→ **Page extract**
◆ ◆ ◆ ◆ ◆

In this study, a new method for selectively controlling CO2 channeling and reducing its mobility is proposed, which is based on a CO2 sensitive gel system (modified polyacrylamide-methenamine-resorcinol) to form gel in situ. The CO2 sensitive gel system is gelation that will be triggered by CO2 in the reservoir, and the chemical can be dissolved in water and injected separately via a simple and economic slug injection technique. This method based on CO2 sensitivity makes the gelation process more reliable because the gelation needs not only the gelation time but also the presence of CO2. In this paper, the mechanisms of the gelation and their rheological behavior under different conditions were described. The CO2-sensitivity of the gel system was demonstrated using transparent tubes and the gel strength and gelation time were evaluated based on a gel strength code method. By means of viscosity measurements, the injectivity of the gel system was investigated. The effectiveness of the gel system for blocking gas channels in porous media was studied in sand pack flow experiments. The performance of EOR in simulated heterogeneous formations assisted by this gel system was also exhibited through displacement tests conducted in double sand packs.

2 Gelation mechanisms

A modified polyacrylamide-methenamine-resorcinol gel system investigated in this study has been used successfully as a water shutoff gel system (Zhang and Yang 1988). Its mechanism of gelation can be described as below under reservoir conditions in the presence of CO2.

◆ ◆ ◆ ◆ ◆

→ **Stated goal 1**
In the excerpt on the CO2 sensitive gel system, do the statements (a), (b) and (c) agree with it? Answer yes or no for each, and quote the words that decide it.
(a) The gel system's chemical is injected by a slug injection technique.
(b) The gel strength and gelation time were evaluated through viscosity measurements.
(c) The modified polyacrylamide-methenamine-resorcinol gel system has already been used as a water shutoff gel system.
→ **Stated goal 2**
Repeat the passage of the excerpt on the CO2 sensitive gel system between "2 Gelation mechanisms" and "in the presence of CO2.", inclusive.

→ **Given material**
◆ ◆ ◆ ◆ ◆

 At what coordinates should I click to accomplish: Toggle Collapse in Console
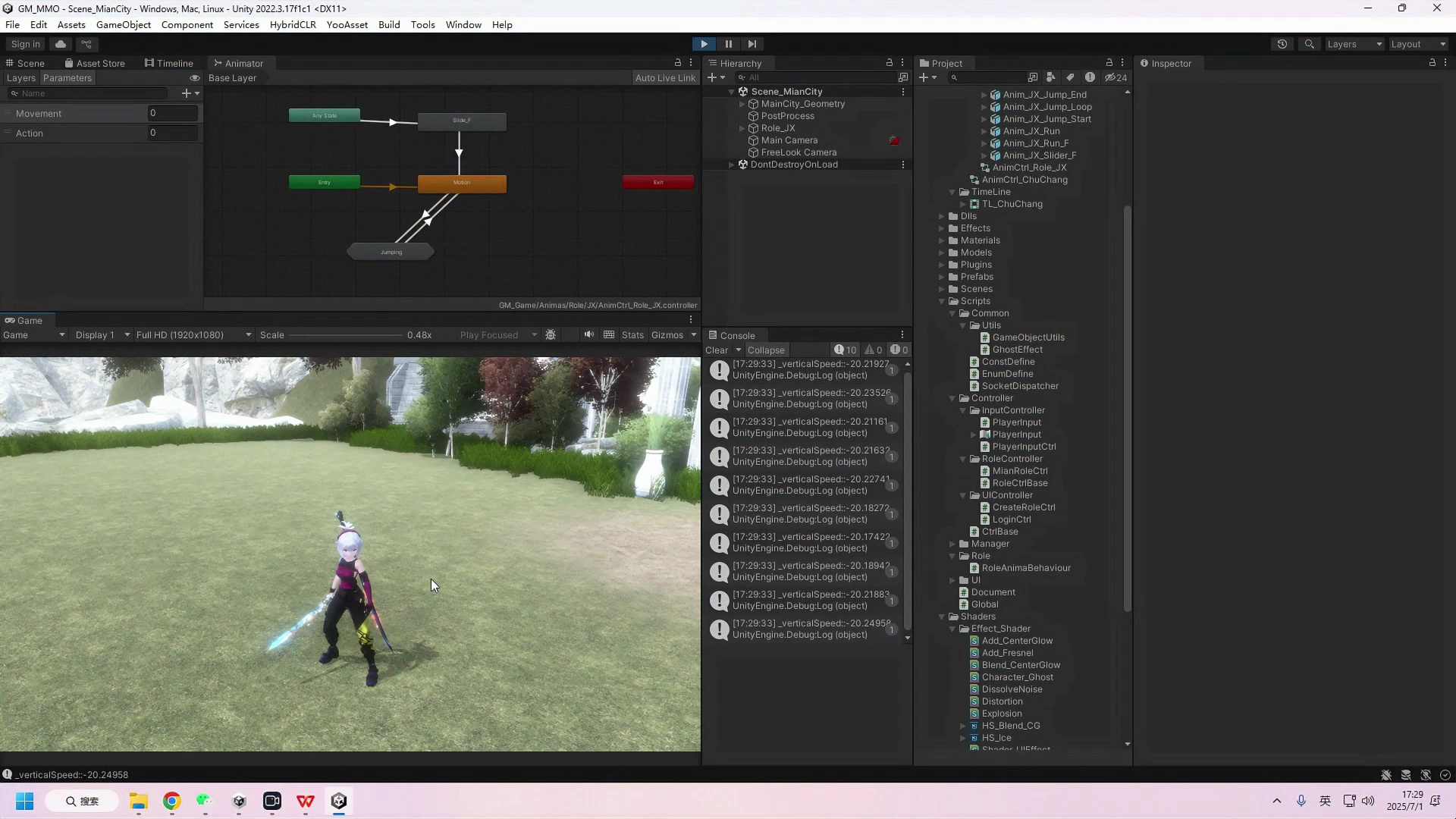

◆ ◆ ◆ ◆ ◆

→ **Exercise solution 1**
(a) Yes: "the chemical can be dissolved in water and injected separately via a simple and economic slug injection technique"
(b) No: "the gel strength and gelation time were evaluated based on a gel strength code method"
(c) Yes: "has been used successfully as a water shutoff gel system"

→ **Exercise solution 2**
2 Gelation mechanisms

A modified polyacrylamide-methenamine-resorcinol gel system investigated in this study has been used successfully as a water shutoff gel system (Zhang and Yang 1988). Its mechanism of gelation can be described as below under reservoir conditions in the presence of CO2.